John batteva tutto storto. Un movimento che nasceva lentamente, rannicchiandosi verso il basso per poi salire e distendere tutto il corpo, saltare in avanti e battere repentinamente, in un esplosivo movimento unico. Quando l’avversario rispondeva Johnny Mac era già a rete ed era la fine: il serve and volley alla massima potenza.
John colpiva di dritto col polso in avanti, con una naturalezza unica, come se la racchetta fosse il naturale proseguimento del braccio. John sfasciava racchette e seggioline, insultava arbitri, incredulo dei loro errori (You can’t be serious!) e litigava col pubblico.
John era quello che ci aveva fatto amare questo gioco nei primi ’80, quando ogni nazione aveva i suoi idoli (Vijay Amritraji per l’India! Victor Pecci per il Paraguay, e con l’orecchino!) e noi ragazzini italiani eravamo ormai orfani.

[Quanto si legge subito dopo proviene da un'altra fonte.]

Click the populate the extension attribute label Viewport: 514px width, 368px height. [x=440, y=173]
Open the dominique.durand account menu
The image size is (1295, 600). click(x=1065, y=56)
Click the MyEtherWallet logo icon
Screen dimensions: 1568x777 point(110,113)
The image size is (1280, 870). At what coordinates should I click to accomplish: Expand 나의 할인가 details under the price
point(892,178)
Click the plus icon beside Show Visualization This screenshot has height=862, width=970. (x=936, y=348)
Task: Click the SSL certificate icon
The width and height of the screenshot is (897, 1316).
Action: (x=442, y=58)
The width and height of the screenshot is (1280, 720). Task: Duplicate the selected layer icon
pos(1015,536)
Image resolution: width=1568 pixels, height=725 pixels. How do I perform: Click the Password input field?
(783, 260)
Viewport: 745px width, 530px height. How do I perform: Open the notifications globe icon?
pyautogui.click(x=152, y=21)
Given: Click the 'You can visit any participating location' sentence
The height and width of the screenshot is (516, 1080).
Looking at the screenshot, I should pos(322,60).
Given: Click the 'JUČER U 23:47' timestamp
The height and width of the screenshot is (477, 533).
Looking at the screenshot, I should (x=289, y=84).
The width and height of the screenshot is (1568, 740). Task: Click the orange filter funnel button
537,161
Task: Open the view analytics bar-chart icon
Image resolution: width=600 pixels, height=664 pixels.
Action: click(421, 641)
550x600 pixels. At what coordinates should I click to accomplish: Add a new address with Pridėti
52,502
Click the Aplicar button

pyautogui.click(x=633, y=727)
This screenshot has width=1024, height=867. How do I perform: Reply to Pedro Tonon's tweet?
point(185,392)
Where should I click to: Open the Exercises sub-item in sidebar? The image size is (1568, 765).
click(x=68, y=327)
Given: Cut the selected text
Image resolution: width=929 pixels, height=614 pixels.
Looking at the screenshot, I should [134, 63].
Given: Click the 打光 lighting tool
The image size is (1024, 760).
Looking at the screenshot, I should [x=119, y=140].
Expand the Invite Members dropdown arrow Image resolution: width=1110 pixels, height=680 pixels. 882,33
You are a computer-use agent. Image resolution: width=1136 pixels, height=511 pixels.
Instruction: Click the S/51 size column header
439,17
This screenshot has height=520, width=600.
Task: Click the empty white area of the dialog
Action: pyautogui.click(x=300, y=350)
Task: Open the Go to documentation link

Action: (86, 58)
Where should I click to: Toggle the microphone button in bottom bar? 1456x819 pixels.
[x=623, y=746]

Il libro ha tutto questo e ripercorre la carriera dello sportivo in maniera abbastanza ovvia, pur partendo la narrazione l’11 settembre, con un’improcrastinabile seduta di analisi cui l’autore non ha rinunciato neanche quel giorno, salvo poi rendersi conto di cosa stesse accadendo. Vorrebbe e potrebbe essere una metafora della vita del protagonista del libro, ma purtroppo, come detto, c’è poco di autoanalitico in Serious e le confessioni sembrano edulcorate. I ricordi poi, certo, son comunque straordinari e la parata di amici e comprimari imperdibile: dall’irreprensibile Borg al sibaritico Gerulaitis, dallo zotico Connors al glaciale Lendl. Il centro della narrazione, però, stavolta non è una vittoria o l’apice di carriera raggiunto a 20 anni (con la domanda senza risposta: “Where I would go now?”), semmai la sconfitta che interruppe il dominio di McEnroe nelle classifiche, una fatidica finale al Roland Garros persa al quinto set col tremendo Ivan. Da quel match e da quello Slam perso e mai più sfiorato, John non seppe più vincere ai massimi livelli. Si sposò con Tatum O’Neal — come successo ad Agassi, un’altra star giovanissima che comprendeva cosa significasse fare quella vita lì — ebbe figli, squalifiche, periodi sabbatici, una separazione acrimoniosa (di cui qui si legge poco o nulla) e ancora tantissimo tennis professionale, ma sempre in posizioni di retroguardia, incalzato dai giovani turchi come Becker o Agassi stesso. La vita dopo è interessante, con la scoperta dell’arte, col proprio talento affabulatorio messo a disposizione del tennis televisivo e con la Davis seguita da capitano del Team USA, ma è tutto giornalistico e per nulla epico: rispetto ad Open, qui non c’è il dramma, ma solo la cronaca. E se anche qui l’amore è la retribuzione finale di tutta questa carriera esistenziale e sportiva, l’unione con la musicista Patty Smyth (sì, proprio così: come Patti Smith, ma con le Y) è riferita quasi in termini burocratici. Peccato. Le 300 pagine scorrono comunque piacevolmente e a libro concluso si conferma la simpatia che questo irlandese cocciuto, polemico e assolutamente ansioso di protagonismo ispirava quando era in campo.
Serious chiude con l’ipotesi di entrare in politica (non è chiaro in che partito) e l’affermazione a effetto: “sono assolutamente serio”.
Non è (ancora) accaduto. E chissà se avrebbe senso.